### THE TASK
When you answer, restate the entries below without altering anything.

### GIVEN ENTRIES
++++++++++++++++++++

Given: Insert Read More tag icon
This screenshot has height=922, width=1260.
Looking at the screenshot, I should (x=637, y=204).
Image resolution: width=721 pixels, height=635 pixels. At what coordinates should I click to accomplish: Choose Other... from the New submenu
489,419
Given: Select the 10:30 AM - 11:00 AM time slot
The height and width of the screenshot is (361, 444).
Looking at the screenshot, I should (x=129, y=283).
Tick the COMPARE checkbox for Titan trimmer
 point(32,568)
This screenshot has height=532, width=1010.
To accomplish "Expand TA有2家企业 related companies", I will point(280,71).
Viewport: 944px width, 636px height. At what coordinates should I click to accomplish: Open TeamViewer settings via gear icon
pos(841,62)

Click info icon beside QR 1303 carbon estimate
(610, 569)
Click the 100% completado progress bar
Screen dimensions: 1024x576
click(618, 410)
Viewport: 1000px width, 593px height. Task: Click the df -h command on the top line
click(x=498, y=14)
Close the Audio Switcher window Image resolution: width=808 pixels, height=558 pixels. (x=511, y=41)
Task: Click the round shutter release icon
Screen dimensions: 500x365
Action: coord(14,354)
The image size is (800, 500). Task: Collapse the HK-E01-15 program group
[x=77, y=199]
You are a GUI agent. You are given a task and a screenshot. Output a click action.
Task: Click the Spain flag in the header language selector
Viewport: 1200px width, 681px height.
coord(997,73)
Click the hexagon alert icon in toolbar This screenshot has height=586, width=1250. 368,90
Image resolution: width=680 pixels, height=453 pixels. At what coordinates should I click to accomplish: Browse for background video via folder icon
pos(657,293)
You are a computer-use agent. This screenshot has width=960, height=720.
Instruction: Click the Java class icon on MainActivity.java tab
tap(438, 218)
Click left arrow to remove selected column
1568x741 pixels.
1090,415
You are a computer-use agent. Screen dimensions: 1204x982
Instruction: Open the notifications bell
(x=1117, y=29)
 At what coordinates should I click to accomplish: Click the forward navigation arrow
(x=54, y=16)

++++++++++++++++++++

### YOUR RESPONSE
Given: Insert Read More tag icon
This screenshot has height=922, width=1260.
Looking at the screenshot, I should (x=637, y=204).
Image resolution: width=721 pixels, height=635 pixels. At what coordinates should I click to accomplish: Choose Other... from the New submenu
489,419
Given: Select the 10:30 AM - 11:00 AM time slot
The height and width of the screenshot is (361, 444).
Looking at the screenshot, I should (x=129, y=283).
Tick the COMPARE checkbox for Titan trimmer
 point(32,568)
This screenshot has height=532, width=1010.
To accomplish "Expand TA有2家企业 related companies", I will point(280,71).
Viewport: 944px width, 636px height. At what coordinates should I click to accomplish: Open TeamViewer settings via gear icon
pos(841,62)

Click info icon beside QR 1303 carbon estimate
(610, 569)
Click the 100% completado progress bar
Screen dimensions: 1024x576
click(618, 410)
Viewport: 1000px width, 593px height. Task: Click the df -h command on the top line
click(x=498, y=14)
Close the Audio Switcher window Image resolution: width=808 pixels, height=558 pixels. (x=511, y=41)
Task: Click the round shutter release icon
Screen dimensions: 500x365
Action: coord(14,354)
The image size is (800, 500). Task: Collapse the HK-E01-15 program group
[x=77, y=199]
You are a GUI agent. You are given a task and a screenshot. Output a click action.
Task: Click the Spain flag in the header language selector
Viewport: 1200px width, 681px height.
coord(997,73)
Click the hexagon alert icon in toolbar This screenshot has height=586, width=1250. 368,90
Image resolution: width=680 pixels, height=453 pixels. At what coordinates should I click to accomplish: Browse for background video via folder icon
pos(657,293)
You are a computer-use agent. This screenshot has width=960, height=720.
Instruction: Click the Java class icon on MainActivity.java tab
tap(438, 218)
Click left arrow to remove selected column
1568x741 pixels.
1090,415
You are a computer-use agent. Screen dimensions: 1204x982
Instruction: Open the notifications bell
(x=1117, y=29)
 At what coordinates should I click to accomplish: Click the forward navigation arrow
(x=54, y=16)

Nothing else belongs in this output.